A BehaviorSubject emits a value after subscription, a Subject no.

// Subject
const mySubject = new Rx.Subject().subscribe((v) => console.log(v)); // will return nothing

// BehaviorSubject
const myBehaviorSubject = new Rx.BehaviorSubject(666).subscribe((v) => console.log(v)); // will return 666 when subscription occurs

,

A BehaviorSubject holds one value (so we actually need to initialize a default value). When it is subscribed it emits that value immediately. A Subject on the other hand, doesn’t hold a value.

That actually means that in Subject, the subscribers will only receive the upcoming value where as in BehaviorSubject the subscribers will receive the previous value and also upcoming value.

More about the difference between BehaviorSubject and Subject can be found here

So, let’s take an example to see how this will behave:

let mySubject = new Subject<number>();

mySubject.subscribe(x => console.log("The first Subscription : " + x));

mySubject.next(1);
mySubject.next(2);

mySubject.subscribe(x => console.log("The second Subscription : " + x));

mySubject.next(3);

// The first Subscription : 1
// The first Subscription : 2
// The first Subscription : 3
// The second Subscription : 3

Like we saw above, the first 2 values were output from the subject before the second subscription registered, so it didn’t get them, it only got the new values after subscribed.

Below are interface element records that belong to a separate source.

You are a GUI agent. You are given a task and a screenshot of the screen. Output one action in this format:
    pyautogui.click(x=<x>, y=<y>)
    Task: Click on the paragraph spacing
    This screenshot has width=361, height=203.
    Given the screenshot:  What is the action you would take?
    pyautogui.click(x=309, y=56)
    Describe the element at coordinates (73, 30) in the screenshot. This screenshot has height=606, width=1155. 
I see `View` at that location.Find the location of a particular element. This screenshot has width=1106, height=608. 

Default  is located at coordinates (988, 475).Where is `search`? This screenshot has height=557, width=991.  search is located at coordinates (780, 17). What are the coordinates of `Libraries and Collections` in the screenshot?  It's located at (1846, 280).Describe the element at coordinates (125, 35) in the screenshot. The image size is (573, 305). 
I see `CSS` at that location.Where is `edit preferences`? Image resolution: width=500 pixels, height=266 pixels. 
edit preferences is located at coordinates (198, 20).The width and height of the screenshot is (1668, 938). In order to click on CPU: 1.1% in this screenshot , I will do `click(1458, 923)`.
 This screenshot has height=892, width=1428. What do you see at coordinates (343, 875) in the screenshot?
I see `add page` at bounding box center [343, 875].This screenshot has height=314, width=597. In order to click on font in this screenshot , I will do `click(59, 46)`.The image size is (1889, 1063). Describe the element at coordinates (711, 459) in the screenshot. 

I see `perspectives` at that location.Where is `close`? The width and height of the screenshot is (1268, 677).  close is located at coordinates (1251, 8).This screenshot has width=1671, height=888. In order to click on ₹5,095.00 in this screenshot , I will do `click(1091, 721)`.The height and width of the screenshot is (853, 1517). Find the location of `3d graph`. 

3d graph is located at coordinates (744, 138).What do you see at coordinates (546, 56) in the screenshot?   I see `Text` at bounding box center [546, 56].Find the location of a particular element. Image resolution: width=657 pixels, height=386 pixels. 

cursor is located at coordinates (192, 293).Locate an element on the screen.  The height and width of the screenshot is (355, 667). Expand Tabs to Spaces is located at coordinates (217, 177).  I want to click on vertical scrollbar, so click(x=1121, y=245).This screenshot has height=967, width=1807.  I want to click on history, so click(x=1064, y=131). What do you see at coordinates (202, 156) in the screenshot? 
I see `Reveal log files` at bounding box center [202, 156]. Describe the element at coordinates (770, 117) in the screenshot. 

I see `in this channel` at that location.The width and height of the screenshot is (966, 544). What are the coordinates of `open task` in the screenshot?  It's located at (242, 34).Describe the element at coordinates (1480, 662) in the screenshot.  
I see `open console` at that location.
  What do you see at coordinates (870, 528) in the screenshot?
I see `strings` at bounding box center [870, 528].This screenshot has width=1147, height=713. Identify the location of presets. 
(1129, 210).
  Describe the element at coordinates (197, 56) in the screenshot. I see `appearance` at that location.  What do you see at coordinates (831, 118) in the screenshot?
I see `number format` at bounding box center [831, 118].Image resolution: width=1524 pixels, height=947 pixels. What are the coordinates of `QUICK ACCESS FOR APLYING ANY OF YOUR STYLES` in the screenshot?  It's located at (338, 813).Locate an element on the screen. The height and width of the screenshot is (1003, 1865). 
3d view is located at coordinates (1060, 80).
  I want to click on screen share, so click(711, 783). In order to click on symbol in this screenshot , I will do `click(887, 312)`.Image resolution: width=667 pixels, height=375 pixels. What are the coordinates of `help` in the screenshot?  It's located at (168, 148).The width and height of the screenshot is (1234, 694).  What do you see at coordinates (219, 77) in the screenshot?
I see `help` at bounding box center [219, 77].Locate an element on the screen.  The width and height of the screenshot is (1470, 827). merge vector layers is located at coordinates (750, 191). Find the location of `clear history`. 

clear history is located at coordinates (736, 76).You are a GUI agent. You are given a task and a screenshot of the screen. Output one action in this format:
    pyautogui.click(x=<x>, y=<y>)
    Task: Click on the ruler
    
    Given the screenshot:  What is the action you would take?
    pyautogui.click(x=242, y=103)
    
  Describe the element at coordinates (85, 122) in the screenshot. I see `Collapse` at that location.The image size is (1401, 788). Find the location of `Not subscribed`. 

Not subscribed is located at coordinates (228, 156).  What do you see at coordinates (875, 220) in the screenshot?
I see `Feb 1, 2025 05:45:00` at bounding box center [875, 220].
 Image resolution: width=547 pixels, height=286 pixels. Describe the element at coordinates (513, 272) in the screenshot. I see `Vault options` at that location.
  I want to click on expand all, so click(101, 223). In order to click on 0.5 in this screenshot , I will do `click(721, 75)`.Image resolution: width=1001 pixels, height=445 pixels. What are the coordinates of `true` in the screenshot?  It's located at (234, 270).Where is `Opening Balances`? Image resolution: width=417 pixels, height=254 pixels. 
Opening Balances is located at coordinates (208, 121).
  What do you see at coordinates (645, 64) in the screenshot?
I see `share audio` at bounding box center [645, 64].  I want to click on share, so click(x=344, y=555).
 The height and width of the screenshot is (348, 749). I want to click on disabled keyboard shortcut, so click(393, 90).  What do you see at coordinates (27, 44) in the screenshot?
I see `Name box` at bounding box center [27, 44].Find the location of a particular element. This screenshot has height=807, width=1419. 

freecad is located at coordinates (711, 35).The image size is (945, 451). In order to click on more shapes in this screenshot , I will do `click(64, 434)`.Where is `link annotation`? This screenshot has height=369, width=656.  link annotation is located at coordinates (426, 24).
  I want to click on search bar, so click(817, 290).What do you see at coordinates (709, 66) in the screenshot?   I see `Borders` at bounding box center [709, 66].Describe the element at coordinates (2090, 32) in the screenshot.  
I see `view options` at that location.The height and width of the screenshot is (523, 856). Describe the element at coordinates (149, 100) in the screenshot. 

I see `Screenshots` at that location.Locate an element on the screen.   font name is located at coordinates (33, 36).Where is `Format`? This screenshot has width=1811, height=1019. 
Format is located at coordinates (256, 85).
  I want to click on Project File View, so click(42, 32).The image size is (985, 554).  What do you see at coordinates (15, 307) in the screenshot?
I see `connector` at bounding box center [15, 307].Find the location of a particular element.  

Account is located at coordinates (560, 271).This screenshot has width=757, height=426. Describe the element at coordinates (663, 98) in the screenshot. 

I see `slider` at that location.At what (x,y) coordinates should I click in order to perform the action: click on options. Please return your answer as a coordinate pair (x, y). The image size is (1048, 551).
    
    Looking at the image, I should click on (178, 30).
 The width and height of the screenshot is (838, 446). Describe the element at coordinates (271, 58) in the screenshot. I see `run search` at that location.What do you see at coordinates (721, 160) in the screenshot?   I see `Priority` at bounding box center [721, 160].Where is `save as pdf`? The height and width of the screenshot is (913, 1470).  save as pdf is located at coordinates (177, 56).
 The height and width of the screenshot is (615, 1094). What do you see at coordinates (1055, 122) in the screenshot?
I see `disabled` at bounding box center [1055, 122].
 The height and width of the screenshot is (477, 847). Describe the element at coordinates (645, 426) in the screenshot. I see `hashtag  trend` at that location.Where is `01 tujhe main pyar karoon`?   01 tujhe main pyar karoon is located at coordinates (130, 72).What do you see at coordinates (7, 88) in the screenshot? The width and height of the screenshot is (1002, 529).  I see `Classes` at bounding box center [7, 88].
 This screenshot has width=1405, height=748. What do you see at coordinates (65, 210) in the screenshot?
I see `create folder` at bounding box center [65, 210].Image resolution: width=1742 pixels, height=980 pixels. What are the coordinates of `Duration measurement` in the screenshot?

The first subscription got them all, since it subscribed before the first values were output.

Now, let’s change the subject to BehaviorSubject and see the difference:

let mySubject = new BehaviorSubject<number>(0);

mySubject.subscribe((x) => console.log('The first Subscription : ' + x));

mySubject.next(1);
mySubject.next(2);

mySubject.subscribe((x) => console.log('The second Subscription : ' + x));

mySubject.next(3);

// The first Subscription : 0 (since it's the initial value)
// The first Subscription : 1
// The first Subscription : 2
// The second Subscription : 2 (since it's the initial value for the seconde subscriber)
// The first Subscription : 3
// The second Subscription : 3

Now, notice how the first subscriber outputs 0 since the BehaviorSubject was initialized with 0. When the second subscriber subscribes, it immediately emits the ‘2’ value since it was the last value to be handled so it acts as the initial value for it.